Here you should select the Aurora and MySQL compatible version that supports Serverless deployment. Then choose Serverless and enter your credentials to access your DB. That’s it! Your Aurora instance is configured and ready to launch.

Preparing your dataset

For the purpose of testing, we’ll generate a 100M row dataset out of Sakila Sample Database. In order to do that, we’ll use slightly modified versions of Sakila tables.
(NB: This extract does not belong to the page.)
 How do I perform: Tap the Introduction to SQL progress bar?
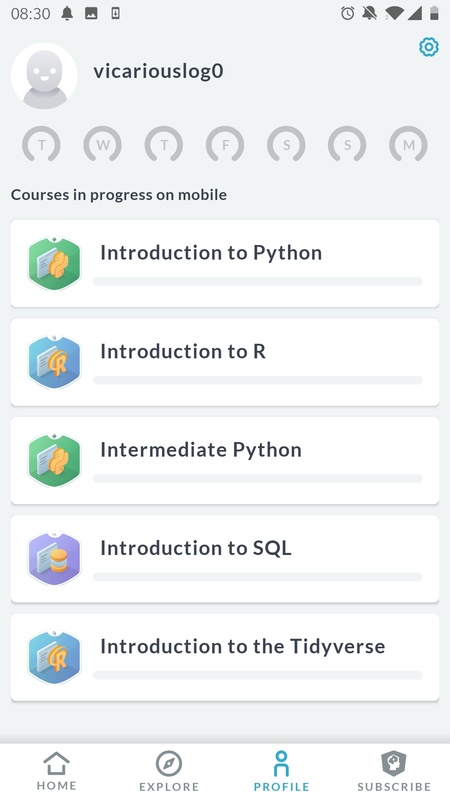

First we’ll introduce the customer table:

CREATE TABLE customer (
  customer_id SMALLINT UNSIGNED NOT NULL AUTO_INCREMENT,
  store_id TINYINT UNSIGNED NOT NULL,
  first_name VARCHAR(45) NOT NULL,
  last_name VARCHAR(45) NOT NULL,
  email VARCHAR(50) DEFAULT NULL,
  address_id SMALLINT UNSIGNED NOT NULL,
  active BOOLEAN NOT NULL DEFAULT TRUE,
  create_date DATETIME NOT NULL,
  last_update TIMESTAMP DEFAULT CURRENT_TIMESTAMP ON UPDATE CURRENT_TIMESTAMP,
  PRIMARY KEY  (customer_id),
  KEY idx_fk_store_id (store_id),
  KEY idx_fk_address_id (address_id),
  KEY idx_last_name (last_name)
)ENGINE=InnoDB DEFAULT CHARSET=utf8;

Then the payment table:

CREATE TABLE payment (
  payment_id SMALLINT UNSIGNED NOT NULL AUTO_INCREMENT,
  customer_id SMALLINT UNSIGNED NOT NULL,
  staff_id TINYINT UNSIGNED NOT NULL,
  rental_id INT DEFAULT NULL,
  amount DECIMAL(5,2) NOT NULL,
  payment_date DATETIME NOT NULL,
  last_update TIMESTAMP DEFAULT CURRENT_TIMESTAMP ON UPDATE CURRENT_TIMESTAMP,
  PRIMARY KEY  (payment_id),
  KEY idx_fk_customer_id (customer_id),
  CONSTRAINT fk_payment_customer FOREIGN KEY (customer_id) REFERENCES customer (customer_id) ON DELETE RESTRICT ON UPDATE CASCADE
)ENGINE=InnoDB DEFAULT CHARSET=utf8;

Quick hint: Aurora can’t be accessed using a public IP and is accessible only within VPC. To connect to it from your machine, you should use either VPN/SSH Tunnel or you can use AWS RDS query editor, which works just inside browser.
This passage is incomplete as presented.